----- MATERIAL FOR THIS TASK

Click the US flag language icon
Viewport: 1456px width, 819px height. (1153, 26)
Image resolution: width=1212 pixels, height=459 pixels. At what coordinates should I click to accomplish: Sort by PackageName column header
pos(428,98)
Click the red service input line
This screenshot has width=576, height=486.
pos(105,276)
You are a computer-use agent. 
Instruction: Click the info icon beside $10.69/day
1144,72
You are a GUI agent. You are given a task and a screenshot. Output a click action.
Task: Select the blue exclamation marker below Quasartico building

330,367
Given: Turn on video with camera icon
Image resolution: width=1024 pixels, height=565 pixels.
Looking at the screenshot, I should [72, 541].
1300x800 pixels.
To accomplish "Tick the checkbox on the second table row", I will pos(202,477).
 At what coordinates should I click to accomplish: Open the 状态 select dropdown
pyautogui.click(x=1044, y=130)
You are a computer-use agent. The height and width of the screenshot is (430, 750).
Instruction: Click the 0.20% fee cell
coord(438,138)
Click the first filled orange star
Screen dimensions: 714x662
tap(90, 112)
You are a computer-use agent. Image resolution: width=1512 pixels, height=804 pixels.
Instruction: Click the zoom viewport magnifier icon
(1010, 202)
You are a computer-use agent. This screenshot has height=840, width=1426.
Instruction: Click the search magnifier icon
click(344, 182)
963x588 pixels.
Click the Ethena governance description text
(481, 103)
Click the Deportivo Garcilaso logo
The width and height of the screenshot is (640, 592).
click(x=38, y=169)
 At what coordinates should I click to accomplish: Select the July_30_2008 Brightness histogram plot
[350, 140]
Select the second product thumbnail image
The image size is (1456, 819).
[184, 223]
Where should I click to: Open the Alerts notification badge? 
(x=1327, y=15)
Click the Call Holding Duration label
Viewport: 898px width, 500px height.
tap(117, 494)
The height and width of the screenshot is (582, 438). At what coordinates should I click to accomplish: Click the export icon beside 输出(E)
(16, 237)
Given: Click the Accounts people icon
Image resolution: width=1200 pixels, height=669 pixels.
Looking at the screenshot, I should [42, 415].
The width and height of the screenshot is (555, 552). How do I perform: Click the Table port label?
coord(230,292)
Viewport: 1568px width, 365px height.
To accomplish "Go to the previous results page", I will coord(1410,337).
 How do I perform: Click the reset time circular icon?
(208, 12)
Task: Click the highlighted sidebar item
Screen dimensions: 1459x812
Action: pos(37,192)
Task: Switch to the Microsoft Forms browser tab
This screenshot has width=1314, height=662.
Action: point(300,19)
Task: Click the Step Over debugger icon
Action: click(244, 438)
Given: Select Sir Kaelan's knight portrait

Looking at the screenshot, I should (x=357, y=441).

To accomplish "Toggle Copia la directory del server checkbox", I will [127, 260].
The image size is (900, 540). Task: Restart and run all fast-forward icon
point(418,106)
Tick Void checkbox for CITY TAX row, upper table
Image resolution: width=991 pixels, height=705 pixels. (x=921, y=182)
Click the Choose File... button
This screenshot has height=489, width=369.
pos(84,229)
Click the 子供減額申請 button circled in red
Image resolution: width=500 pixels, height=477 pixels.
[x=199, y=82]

----------

### DIRECTIONS
Every line in the entries above that mentions the word "agent" must be shown.

### ANSWER TO THIS TASK
You are a computer-use agent. 
You are a GUI agent. You are given a task and a screenshot. Output a click action.
You are a computer-use agent. The height and width of the screenshot is (430, 750).
You are a computer-use agent. Image resolution: width=1512 pixels, height=804 pixels.
You are a computer-use agent. This screenshot has height=840, width=1426.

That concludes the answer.